To this day do not think of myself as an approachable person. Yet people, more often than not strangers, approach and engage me all of the time and that day in whatever month it was, didn’t prove to be any different.

{Only inspirationally enlightening and casting a beacon of hope for years to come}

We stopped to pick up passengers in West Virginia. I was alone and sitting in the back of the bus, a 20 year young woman surrounded with all of those aforementioned feelings at a stop. A woman plunked down next to me with a sandwich in one of those plastic triangles. We exchanged niceties and after introducing herself as Sunshine Sindy she offered me half of her sandwich saying she wouldn’t eat it all. Now I understand she probably could’ve eaten my weight in Snickers doing what she was doing.

During this time, it was advised for hikers of the A.T. to avoid a stretch of trail due to recent violence. Sunshine Sindy was a married woman from Maine hiking the trail ALONE going to her home in Maine where she had a group facility for people and their inner children. A lot of the new age things she was talking about I wouldn’t even know about until years later. I just listened to her speak of her journeys and of her empowerment.

She had my attention when, after I’d taken the half triangle sandwich and I was staring out the window silently, watching the rolling landscape of a road that I didn’t want to continue traveling on in so many facets; she’d told me I had the angriest aura she had ever seen.

I was fascinated with her and do not remember sharing much about myself, I was broken and truly felt I had nothing to offer. I was so enamored with the idea of a girl walking day and night through the woods in strange sometimes dangerous terrain. She told me about the tents and huts. Wild pigs and naked hikers. Details like the fact that Sunshine Sindy was a trail name never occurred to me until I started reading all the books I could find on the trail years later.
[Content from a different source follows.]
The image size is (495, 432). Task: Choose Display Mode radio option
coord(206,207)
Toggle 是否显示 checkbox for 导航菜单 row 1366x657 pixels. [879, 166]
I read books, because I had nobody to hike with me. I am a pussy and have no desire to do it alone. Honestly I’d prefer a large strong useful man who would be willing to not only carry me occasionally but not mind making out under duress like lack of coffee shops.

Not only was I fascinated with the idea of her hiking alone, the fact that she had a husband at home waiting for her that was supportive of her living freely and completely; made her a Goddess. I like to remember her with long wavy, Joni Mitchell blonde hair. I have no idea what her face looks like at all.  I was lost in her stories of adventure. Her next goal was to hike the Pacific Coast Trail, running from Mexico to Canada. Sunshine Sindy’s hike and fortuitous landing in the seat beside me that day was not a coincidence. The enchantment and sense of wonder that was given to me that day was a gift from nothing other than what can be explained as a guardian angel.

Month’s later I was living in my friend’s mother’s house struggling with Triple-Ex, drinking heavily and beginning my love affair with benzos. Muttering through a heated love affair with a Virgo who later succumbed to smoking cocaine. Mix in an unplanned, absolutely fucking not pregnancy. I was ridden with panic attacks and an unhealthy desire to sleep with managers of the Ice cream joint I waited tables second shift in.

{I will never underestimate the power of fucking things up between the hours of 1 and 3 am}

Shortly before my doctor made a reservation for me in a local psych hospital for the mentioned panic attacks and heavy drinking. Along with my winter attire in the summer and my lack of enthusiasm to get across the heavily travelled street very quickly; I came home, to somebody else’s home, to find a post card.

The post card was from Sunshine Sindy. She made it to the end of the trail. She told me I was loved and it was all going to be okay. I don’t ever remember giving her any of my personal information.

What I remember today about the day I received her postcard day is where I was standing, when I read it. And being utterly amazed that she remembered me. I felt loved – unconditionally.